**KUTIPAN SUMBER:**
Jumat 21 Jun 2019 04:37 WIB

Iklim Menjadi Catatan Khusus di KTT Uni Eropa

Dorongan dari mayoritas negara Eropa semakin dalam untuk mendukung aksi netral karbon

Rep: Zainur Mahsir Ramadhan/ Red: Gita Amanda
Suhu bumi makin memanas akibat perubahan iklim.
Foto: republika
Suhu bumi makin memanas akibat perubahan iklim.

REPUBLIKA.CO.ID, BRUSSELS -- Prancis dan Jerman sedang menekankan kepada 28 negara anggota Uni Eropa (UE) lainnya untuk memantapkan dan memberikan contoh tujuan iklim baru pada perundingan mengenai Iklim di UN Climate Talks September 2019 mendatang, yang mana sebelumnya telah diabaikan oleh Presiden AS, Donald Trump. Dorongan dari mayoritas negara Eropa pun semakin dalam untuk mendukung aksi netral karbon pada 2050 itu, yang merupakan tindak lanjutan dari penolakan Polandia, Ceko, Estonia dan Hongaria.

**DAFTAR TUGAS:**
**a)** Jawab pertanyaan berikut berdasarkan kutipan sumber tentang iklim di KTT Uni Eropa.
(i) Siapa reporter yang tercantum pada kutipan sumber?
(ii) Pada tahun berapa aksi netral karbon yang didorong mayoritas negara Eropa ditargetkan?
(iii) Negara mana saja yang disebut menolak aksi tersebut?
**b)** Tuliskan lanjutan kutipan sumber tentang iklim di KTT Uni Eropa, dimulai setelah kalimat terakhirnya.

**INFORMASI DITAMPILKAN:**
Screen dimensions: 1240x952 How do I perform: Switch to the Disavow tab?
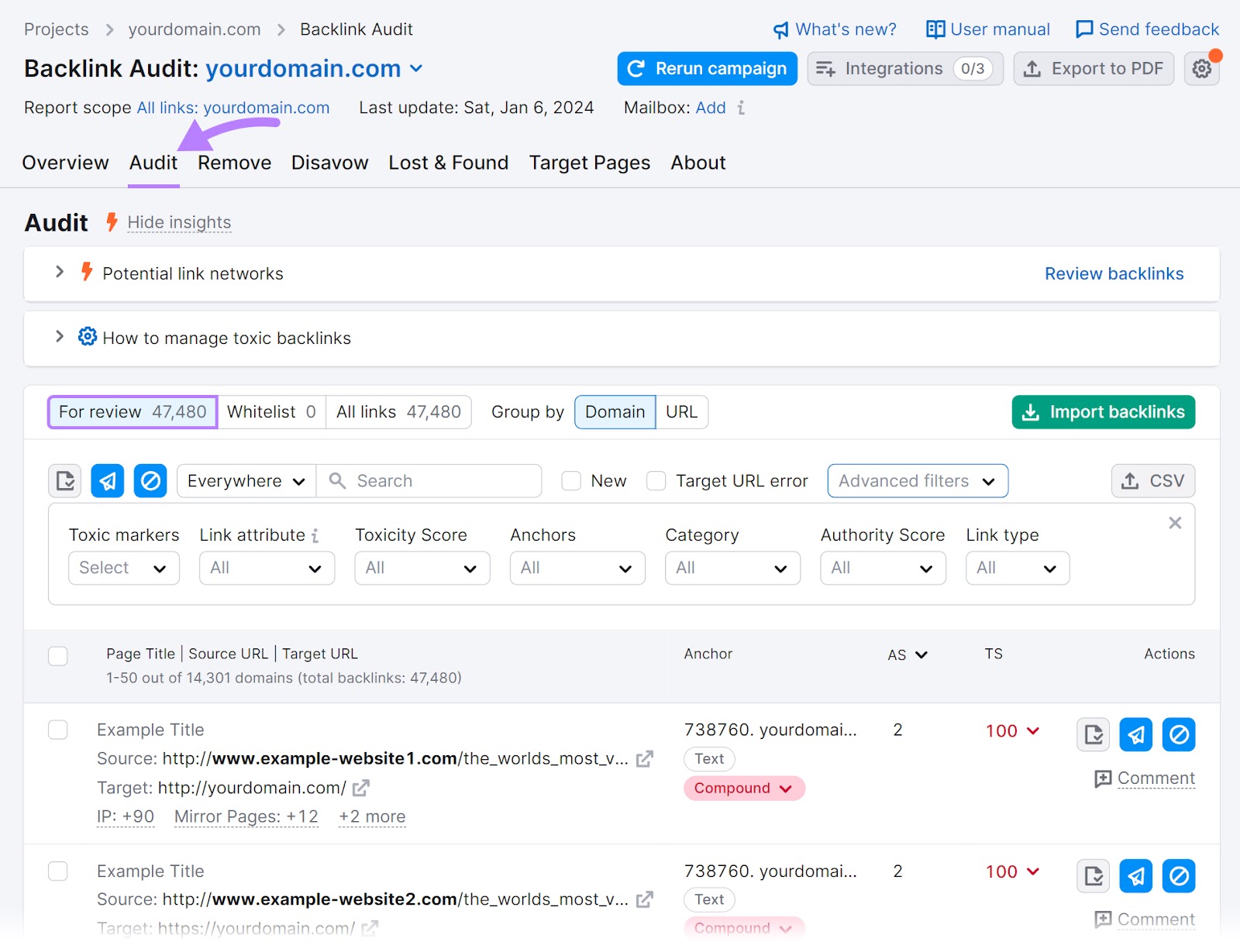point(329,163)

**HASIL PER TUGAS:**
**a)**
(i) Zainur Mahsir Ramadhan
(ii) 2050
(iii) Polandia, Ceko, Estonia, dan Hongaria

**b)**
Dalam prosesnya, upaya persuasi untuk membulatkan keputusan itu mendapat kendala dari negara-negara tersebut, di mana notabene masih mengandalkan tenaga nuklir dan batu bara untuk perekonomiannya. Sebelumnya, Presiden Prancis Emmanuel Macron pada Mei telah mendorong Uni Eropa untuk lebih banyak mengurangi pemanasannya pada tahun 2050.

Sekertaris Jenderal PBB, Antonio Guterres juga telah meminta negara-negara untuk mengurangi 55 persen efek rumah kacanya pada tahun 2030, jauh lebih banyak daripada tujuan lainnya yang ada dalam mengurangi gas rumah kaca sebesar 40% dari level 1990. Menanggapi hal tersebut, Penasihat kebijakan iklim Greenpeace UE, Sebastian Mang, mengatakan, untuk mencapai emisi yang bebas polusi, Uni Eropa perlu menginvestasikan dana tambahan sekitar 175 hingga 290 miliar euro (198-327 miliar dolar AS) per tahun dalam pengembangan teknologi energi bersih.

“Ketika orang-orang turun ke jalan dan meminta realisasi, dari situ pemerintah juga mempunyai kesempatan untuk memimpin dari depan, tapi kenyataanya mereka gagal,” ujar Sebastian, dilansir dari Reuters, Kamis (20/6).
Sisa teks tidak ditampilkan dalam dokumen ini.